_GOAL OF THE EXERCISE_: Copy nothing but the lines below running from the line containing "View ThunderBeanage's user profile" through the line containing "Where should I", both end lines included.

_DATA EXTRACTS_:
Start of Block

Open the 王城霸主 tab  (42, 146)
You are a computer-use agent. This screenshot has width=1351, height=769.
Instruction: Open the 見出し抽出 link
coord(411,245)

End of Block
Start of Block

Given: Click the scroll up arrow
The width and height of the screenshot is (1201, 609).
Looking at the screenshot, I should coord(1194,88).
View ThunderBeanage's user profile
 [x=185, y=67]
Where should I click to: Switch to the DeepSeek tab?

End of Block

_RESULT FOR THIS EXERCISE_:
View ThunderBeanage's user profile
 [x=185, y=67]
Where should I click to: Switch to the DeepSeek tab?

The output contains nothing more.